Extrait fourni:
☆ ☆ ☆ ☆

En s’intéressant à ce haut lieu de l’islam en France, Raphaëlle Bacqué et
Ariane Chemin racontent en creux un échec. Celui de l’Etat français, qui rêvait
de faire de cette institution l’unique représentante d’une religion de plus en
plus protéiforme. En mai, « M » en livrait un autre visage en donnant
la parole à de jeunes femmes françaises portant le hijab.
Des limousines aux vitres fumées, des
chauffeurs qui s’empressent, des portières qui claquent. La semaine dernière
encore, Azali Assoumani, le nouveau président des Comores, a souhaité, juste
après sa visite à l’Élysée, rencontrer le recteur de la Mosquée de Paris, Dalil
Boubakeur. Le vendredi, il n’est pas rare de voir un ballet de voitures
diplomatiques déposer, devant l’imposante entrée de style mauresque, des
conseillers des ambassades du Qatar ou d’Arabie saoudite. Les jardins à
l’andalouse et les cours intérieures à colonnes en stuc se souviennent aussi de
la visite, il y a quelques années, du dalaï-lama, ou de l’apparition de Rania
de Jordanie, accompagnée de Cécilia Sarkozy. La reine avait fait sensation et
la presse people avait dépêché, pour la première fois, ses paparazzis à la
Grande Mosquée de Paris, dans le 5e arrondissement.

☆ ☆ ☆ ☆

Données recueillies:

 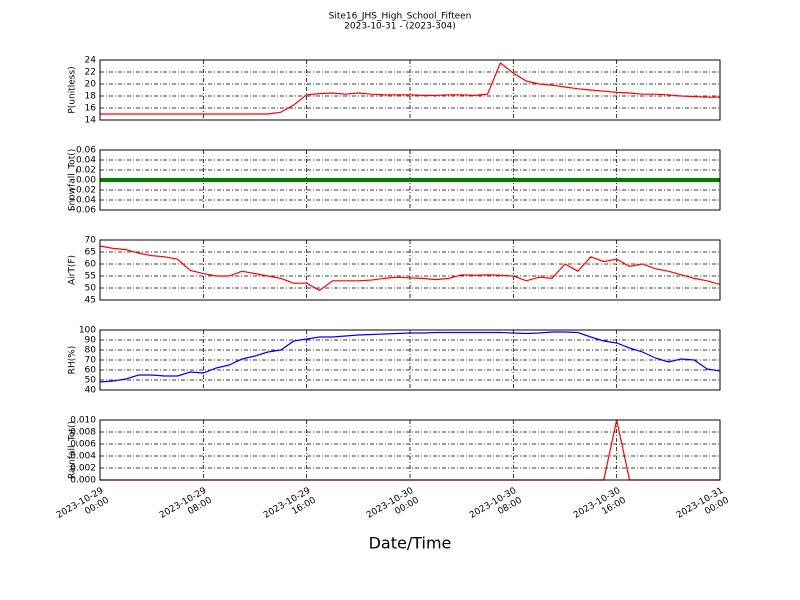 I want to click on y-tick-label: 0.010, so click(x=83, y=421).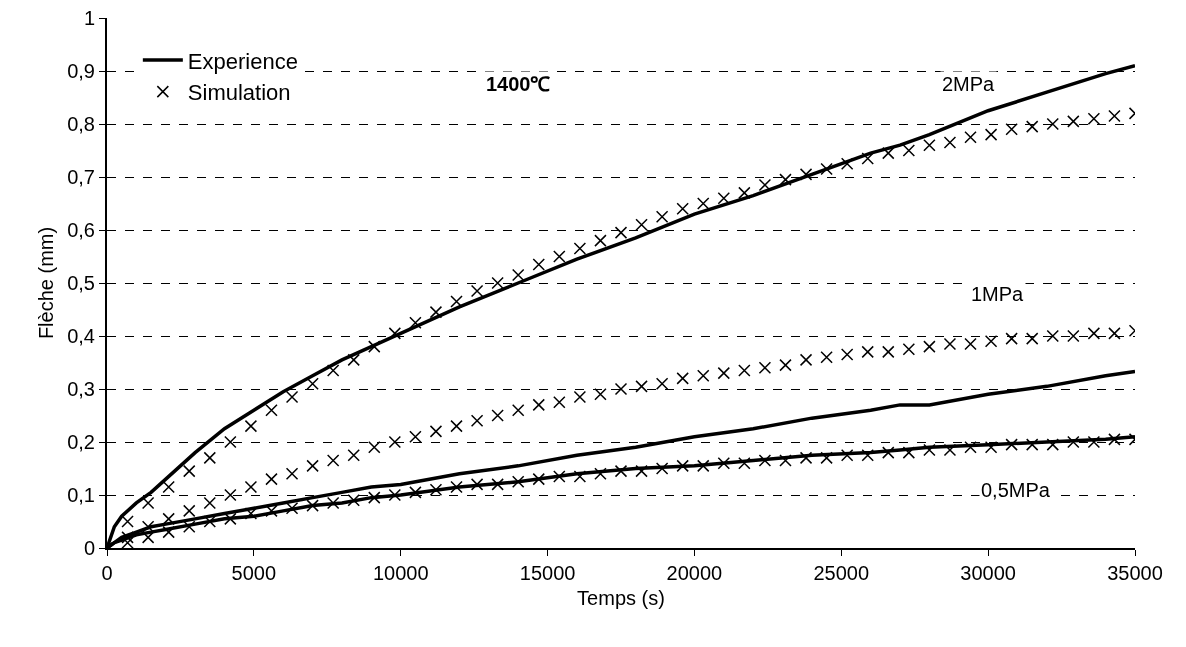 This screenshot has height=647, width=1186. What do you see at coordinates (998, 294) in the screenshot?
I see `annotation: 1MPa` at bounding box center [998, 294].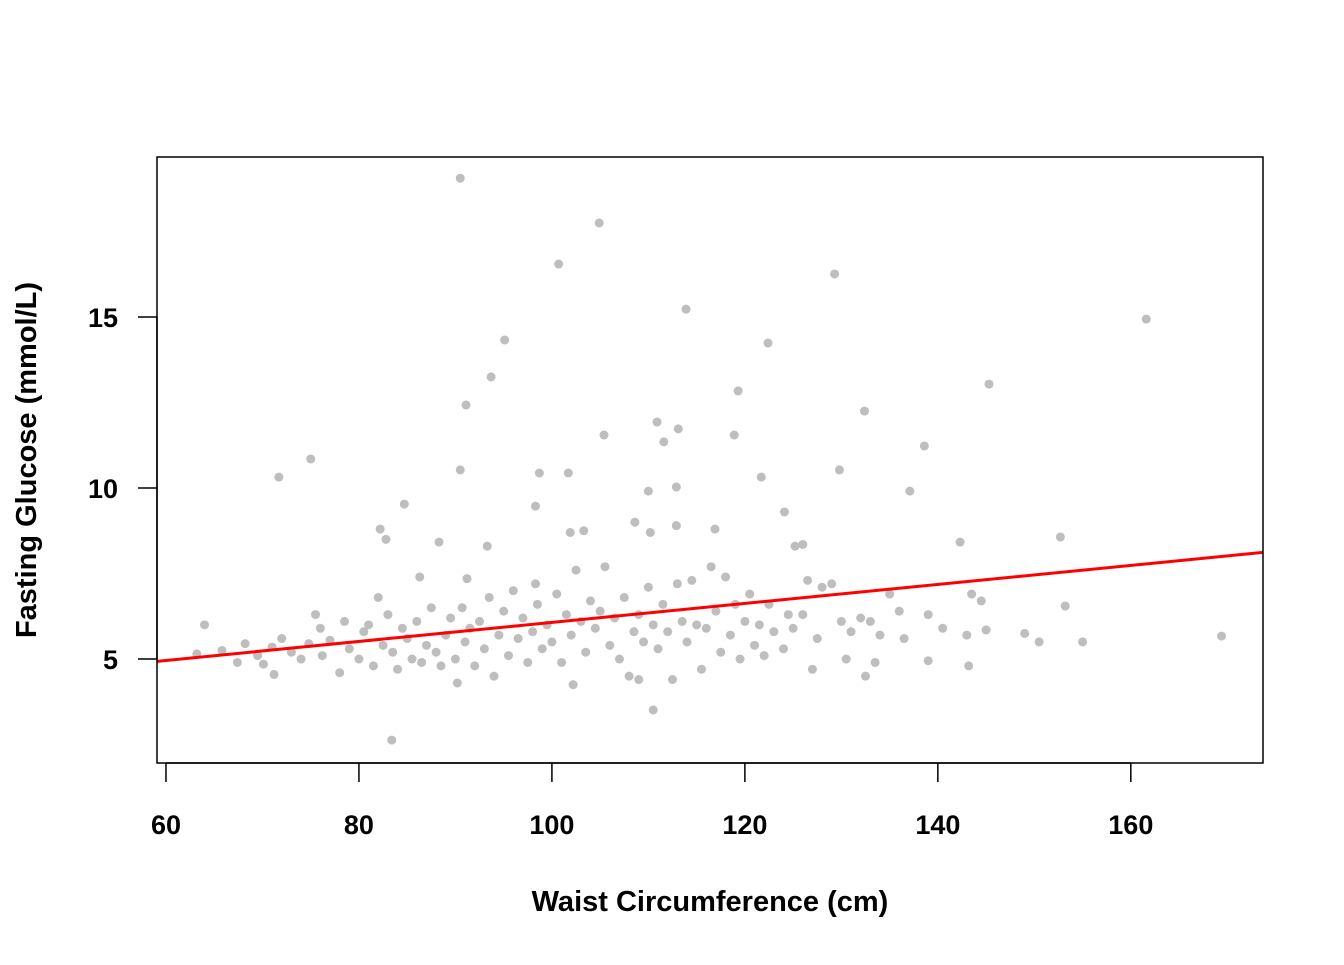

☆ ☆ ☆ ☆

Travail demandé:
• a. D'après l'extrait sur la Grande Mosquée de Paris, qui est le recteur de la Mosquée de Paris ?
• b. Résumez en deux phrases l'extrait sur la Grande Mosquée de Paris.
• c. Poursuivez l'extrait sur la Grande Mosquée de Paris à partir de sa dernière phrase.
Les lignes proviennent d'une source distincte de l'extrait sur la Grande Mosquée de Paris.

Réponses attendues:
• a. Dalil Boubakeur.

• b. En s'intéressant à la Grande Mosquée de Paris, Raphaëlle Bacqué et Ariane Chemin racontent en creux l'échec de l'État français, qui rêvait d'en faire l'unique représentante d'une religion de plus en plus protéiforme. Le lieu attire des visiteurs de marque, comme le président des Comores, Azali Assoumani, des conseillers des ambassades du Qatar ou d'Arabie saoudite, et, il y a quelques années, le dalaï-lama et Rania de Jordanie.

• c.
Tous les ministres de l’intérieur ont
défilé devant les caméras, lors des cérémonies de rupture du jeûne à
mi-ramadan. De Charles Pasqua à Brice Hortefeux, de Jean-Pierre Chevènement à
Bernard Cazeneuve, les voici sur les photos d’archives, comme une longue
procession, un peu contrainte, qui raconterait une facette de l’histoire de la
République. Les présidents français s’y rendent aussi, à l’exception de
François Mitterrand qui ne manqua pourtant jamais d’adresser aux trois recteurs
qui se succédèrent pendant ses deux septennats ses vœux pour les fêtes de
l’Aïd.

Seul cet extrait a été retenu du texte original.